Cheating Scandal at Harvard University leads to suspension of around 60 students

Around 60 students have been suspended from Harvard University after they were caught cheating on a final exam last year.

The student exodus, which has been described as the “largest academic scandal” to hit the Ivy League school in recent memory, follows an investigation of approximately 125 undergraduates [Harvard College has a total of 6,700 undergraduates.]

Reuters reports that Michael Smith, Harvard’s Dean of the Faculty of Arts and Sciences, sent an email on Friday saying that more than half of the students who faced the school’s Administrative Board have been suspended for a period of time.

“Every student contacted by the Administrative Board has been informed of the disposition of his or her individual case,” Smith said, referring to the school’s disciplinary body.

He added:

“Somewhat more than half of the Administrative Board cases this past fall required a student to withdraw from the College for a period of time.

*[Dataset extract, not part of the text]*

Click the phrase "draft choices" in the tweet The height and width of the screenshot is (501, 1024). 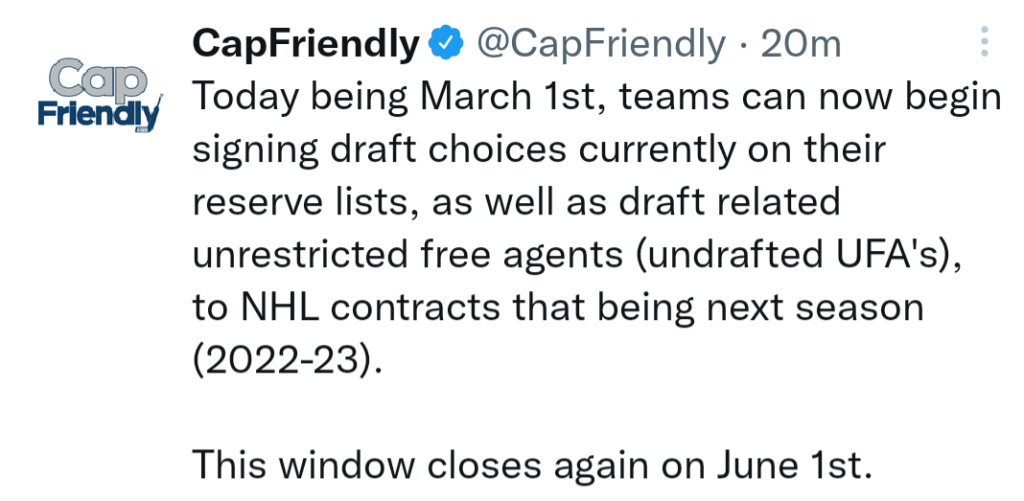(x=448, y=150)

Of the remaining cases, roughly half the students received disciplinary probation, while the balance ended in no disciplinary action.”

Smith added that suspension lengths varied from student to student, but revealed the minimum periods were for two semesters with the longest lasting up to as long as a year. The investigations were resolved last December.

The cheating was exposed at the end of the spring semester after a professor noticed similarities on a take-home exam that showed students colluded, even though they were asked to work alone.

According to Bloomberg Businessweek, some of students accused said the college’s rules on collaboration were unclear.

In addition, the scale of scandal, described by some as “unprecedented in living memory,” may have pace of the college’s investigation says Robert Peabody, an attorney who represented two of the implicated students.

“They’re saying they took the time to get it right and make sure everyone had due process,” he said of Harvard College in a telephone interview. “They could have been much more efficient.”

Peabody continued:

“It was death by a thousand nicks. For the students who decided to stay on and fight the allegations, it was living torture.”

Post scandal, Harvard college has formed a Committee on Academic Integrity and formulated recommendations for promoting honesty among students and procedural practices for the faculty to follow.

The university has also vowed to be more stringent about its academic checks and more precise about what it expects from students.

“While all the fall cases are complete, our work on academic integrity is far from done,” Smith said.

Harvard University was established in 1636 and is the oldest and richest university in the US. Alumni include Goldman Sachs Group’s Chief Executive Officer Lloyd Blankfein and Federal Reserve Chairman Ben S. Bernanke.